Der designierte Ministerpräsident Baden-Württembergs, Cem Özdemir (links) und sein designierter Stellvertreter Manuel Hagel. Foto: Bernd Weißbrod/dpa

Der designierte Ministerpräsident Cem Özdemir verspricht einen schlanken Staat. Schon jetzt wird deutlich, wie schwierig das wird, kommentiert unsere Redakteurin Annika Grah.

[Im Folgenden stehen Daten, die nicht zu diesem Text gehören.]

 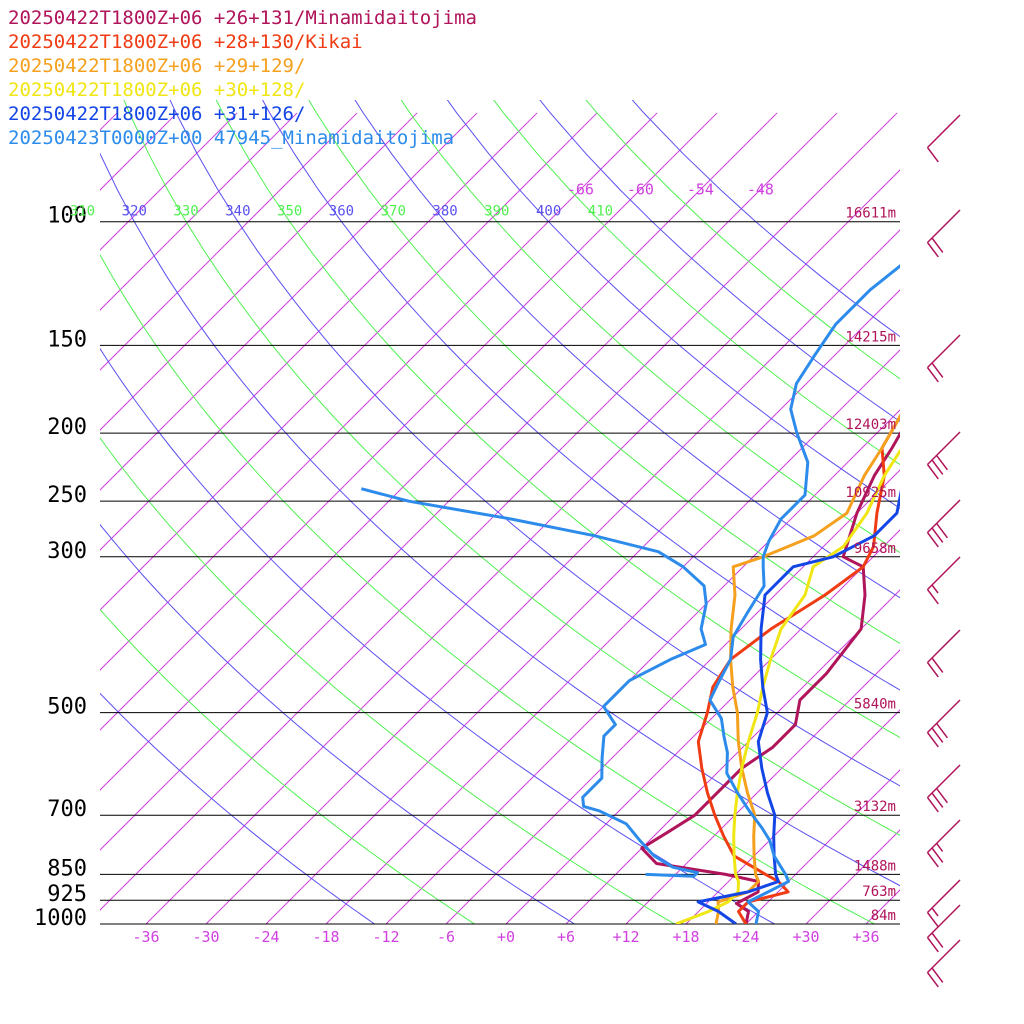 I want to click on height-label: 1488m, so click(x=875, y=866).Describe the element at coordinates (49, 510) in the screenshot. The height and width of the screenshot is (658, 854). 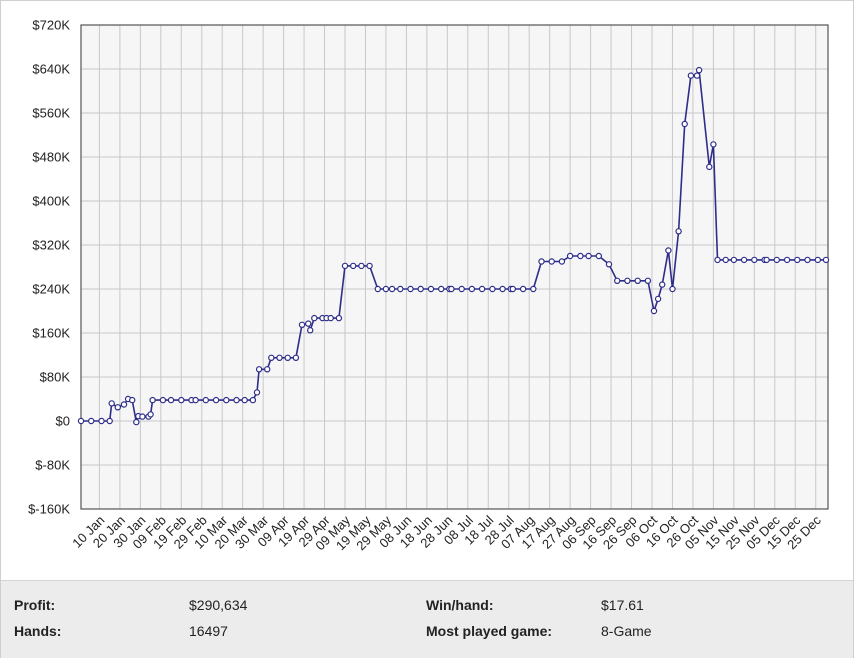
I see `y-tick-label: $-160K` at that location.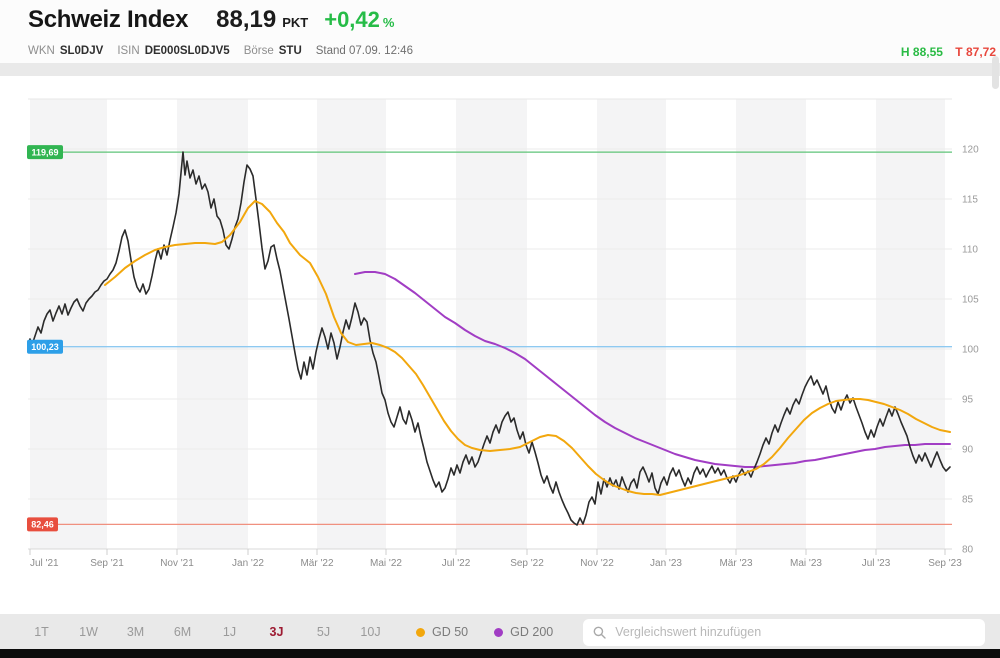  What do you see at coordinates (230, 632) in the screenshot?
I see `period-button-1j: 1J` at bounding box center [230, 632].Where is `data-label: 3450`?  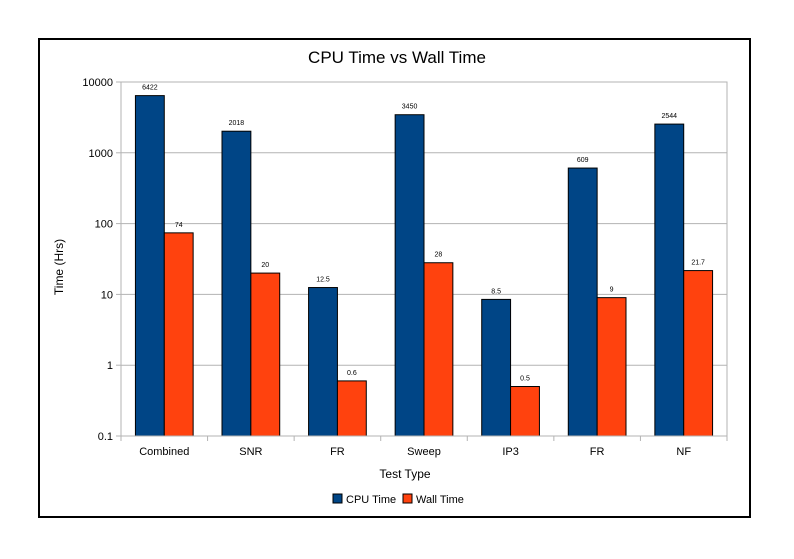 data-label: 3450 is located at coordinates (410, 108). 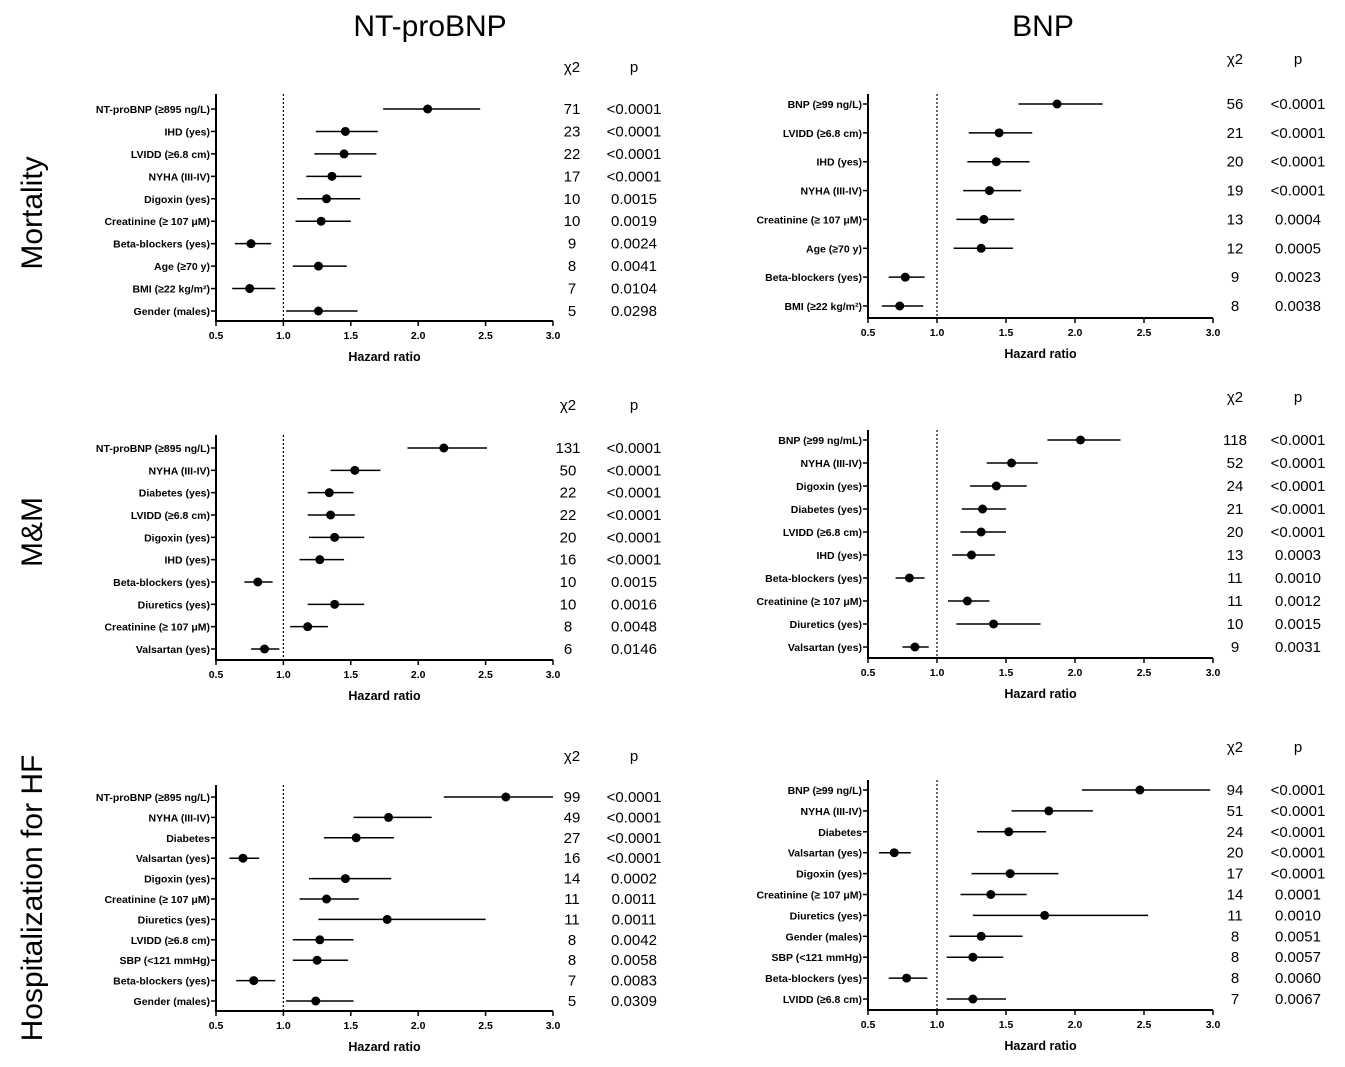 I want to click on category-label: BNP (≥99 ng/L), so click(x=825, y=105).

Es klang gut, was Cem Özdemir (Grüne) und Manuel Hagel (CDU) da zum Abschluss der Koalitionsverhandlungen versprachen. Der designierte Ministerpräsident malte das Bild eines Bundeslands, das schnell und digital funktionieren soll. Sein Vize in spe, Manuel Hagel, griff gleich noch eine Redewendung Özdemirs auf und bekräftigte, die Menschen im Land sollten spüren können, dass sich etwas in Baden-Württemberg zum Guten verändere. In den Ohren so manchem an der Bürokratie verzweifelten Unternehmers, oder Menschen, die an Ämtergängen gescheitert sind, klang das sehr verheißungsvoll.

 

Damit haben die beiden die Messlatte hochgehängt, aber auch den Boden für Enttäuschungen bereitet. Dass etwas besser wird, muss sich vor allem im Alltag der Menschen zeigen. Also dort, wo die Landespolitik wirklich Einfluss nehmen kann. Das kann in der Bildungspolitik sein mit dem letzten, kostenlosen Kitajahr, im Verkehrsbereich mit der Verbesserung von Straßen und ÖPNV, aber auch in der Baupolitik, wo manche Vorgaben Bauherren immer noch das Leben schwer machen. Handwerk und Unternehmerschaft lechzen förmlich nach schnelleren Verfahren und einer geschmeidigeren Verwaltung. Wenn Özdemir das Effizienzgesetz verspricht, das Berichtspflichten bis 2027 auf den Prüfstand stellt, ist das ein nicht zu unterschätzender Schritt.

Das Versprechen vom schlanken Staat ist allerdings kein kleines. Wenn Özdemir das Thema Staatsmodernisierung zur Chefsache macht, wird er auch entsprechend liefern müssen. Verwaltungsmühlen mahlen langsam und ihre Kultur zu ändern, ist eine Herkulesaufgabe. Es ist gut, dass die Grünen vorangehen und die Zahl der Staatssekretäre wenigstens etwas reduzieren. Ein noch deutlicheres Zeichen von beiden Koalitionspartnern, dass sich wirklich etwas ändert, wäre noch besser gewesen – und hätte die Glaubwürdigkeit beim Vorhaben schlanker Staat erhöht.